Copy word for word the lines from the start of the records through the line that contains "Task: Click the Sondertext", both included.

══ Data to use

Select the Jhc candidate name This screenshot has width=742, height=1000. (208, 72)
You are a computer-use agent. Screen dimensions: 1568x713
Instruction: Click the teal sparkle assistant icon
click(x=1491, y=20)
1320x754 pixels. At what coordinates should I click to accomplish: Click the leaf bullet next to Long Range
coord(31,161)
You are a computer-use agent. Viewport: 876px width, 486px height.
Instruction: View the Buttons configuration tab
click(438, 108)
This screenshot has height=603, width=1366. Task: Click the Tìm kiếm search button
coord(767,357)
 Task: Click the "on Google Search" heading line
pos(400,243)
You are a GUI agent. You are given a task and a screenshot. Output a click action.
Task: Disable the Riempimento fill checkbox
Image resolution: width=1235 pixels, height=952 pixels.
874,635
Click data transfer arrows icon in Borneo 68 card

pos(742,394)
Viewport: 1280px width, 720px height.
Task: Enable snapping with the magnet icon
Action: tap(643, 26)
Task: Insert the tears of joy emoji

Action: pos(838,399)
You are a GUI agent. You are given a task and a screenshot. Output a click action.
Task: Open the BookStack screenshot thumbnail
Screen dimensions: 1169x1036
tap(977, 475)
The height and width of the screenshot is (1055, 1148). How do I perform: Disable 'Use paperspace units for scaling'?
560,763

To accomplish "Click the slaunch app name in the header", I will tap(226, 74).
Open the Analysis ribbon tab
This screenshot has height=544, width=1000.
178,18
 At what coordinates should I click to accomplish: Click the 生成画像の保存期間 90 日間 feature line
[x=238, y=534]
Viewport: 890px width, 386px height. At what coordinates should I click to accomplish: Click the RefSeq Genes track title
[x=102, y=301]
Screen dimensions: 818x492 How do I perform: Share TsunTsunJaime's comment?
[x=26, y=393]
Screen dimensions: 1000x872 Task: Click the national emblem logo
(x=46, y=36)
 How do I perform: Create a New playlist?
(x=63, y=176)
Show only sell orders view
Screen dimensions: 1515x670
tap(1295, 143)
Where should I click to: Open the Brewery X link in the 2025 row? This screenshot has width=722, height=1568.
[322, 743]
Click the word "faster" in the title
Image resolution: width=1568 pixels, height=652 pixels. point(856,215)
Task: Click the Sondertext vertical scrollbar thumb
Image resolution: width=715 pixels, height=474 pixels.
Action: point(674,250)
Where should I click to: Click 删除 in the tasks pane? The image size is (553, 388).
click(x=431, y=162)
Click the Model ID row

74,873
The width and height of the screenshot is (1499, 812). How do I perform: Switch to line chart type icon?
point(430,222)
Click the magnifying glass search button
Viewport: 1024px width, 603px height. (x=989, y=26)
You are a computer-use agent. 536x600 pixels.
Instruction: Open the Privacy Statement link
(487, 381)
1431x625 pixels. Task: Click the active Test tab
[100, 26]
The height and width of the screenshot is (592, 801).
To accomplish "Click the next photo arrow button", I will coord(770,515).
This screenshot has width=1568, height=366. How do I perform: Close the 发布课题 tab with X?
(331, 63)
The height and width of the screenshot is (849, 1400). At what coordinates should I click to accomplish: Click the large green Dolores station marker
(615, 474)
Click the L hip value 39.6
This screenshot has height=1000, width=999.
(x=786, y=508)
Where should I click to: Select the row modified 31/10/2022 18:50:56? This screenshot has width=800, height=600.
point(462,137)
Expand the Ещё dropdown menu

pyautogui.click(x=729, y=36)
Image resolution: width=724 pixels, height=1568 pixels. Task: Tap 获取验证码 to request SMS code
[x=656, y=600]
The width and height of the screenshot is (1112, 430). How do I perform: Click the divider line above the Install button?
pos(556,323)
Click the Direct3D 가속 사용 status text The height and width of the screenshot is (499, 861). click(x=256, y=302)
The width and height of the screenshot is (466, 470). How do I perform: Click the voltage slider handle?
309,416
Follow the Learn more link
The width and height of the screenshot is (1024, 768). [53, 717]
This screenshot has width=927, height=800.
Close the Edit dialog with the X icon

════

Response:
Select the Jhc candidate name This screenshot has width=742, height=1000. (208, 72)
You are a computer-use agent. Screen dimensions: 1568x713
Instruction: Click the teal sparkle assistant icon
click(x=1491, y=20)
1320x754 pixels. At what coordinates should I click to accomplish: Click the leaf bullet next to Long Range
coord(31,161)
You are a computer-use agent. Viewport: 876px width, 486px height.
Instruction: View the Buttons configuration tab
click(438, 108)
This screenshot has height=603, width=1366. Task: Click the Tìm kiếm search button
coord(767,357)
 Task: Click the "on Google Search" heading line
pos(400,243)
You are a GUI agent. You are given a task and a screenshot. Output a click action.
Task: Disable the Riempimento fill checkbox
Image resolution: width=1235 pixels, height=952 pixels.
874,635
Click data transfer arrows icon in Borneo 68 card

pos(742,394)
Viewport: 1280px width, 720px height.
Task: Enable snapping with the magnet icon
Action: tap(643, 26)
Task: Insert the tears of joy emoji

Action: pos(838,399)
You are a GUI agent. You are given a task and a screenshot. Output a click action.
Task: Open the BookStack screenshot thumbnail
Screen dimensions: 1169x1036
tap(977, 475)
The height and width of the screenshot is (1055, 1148). How do I perform: Disable 'Use paperspace units for scaling'?
560,763

To accomplish "Click the slaunch app name in the header", I will tap(226, 74).
Open the Analysis ribbon tab
This screenshot has height=544, width=1000.
178,18
 At what coordinates should I click to accomplish: Click the 生成画像の保存期間 90 日間 feature line
[x=238, y=534]
Viewport: 890px width, 386px height. At what coordinates should I click to accomplish: Click the RefSeq Genes track title
[x=102, y=301]
Screen dimensions: 818x492 How do I perform: Share TsunTsunJaime's comment?
[x=26, y=393]
Screen dimensions: 1000x872 Task: Click the national emblem logo
(x=46, y=36)
 How do I perform: Create a New playlist?
(x=63, y=176)
Show only sell orders view
Screen dimensions: 1515x670
tap(1295, 143)
Where should I click to: Open the Brewery X link in the 2025 row? This screenshot has width=722, height=1568.
[322, 743]
Click the word "faster" in the title
Image resolution: width=1568 pixels, height=652 pixels. point(856,215)
Task: Click the Sondertext vertical scrollbar thumb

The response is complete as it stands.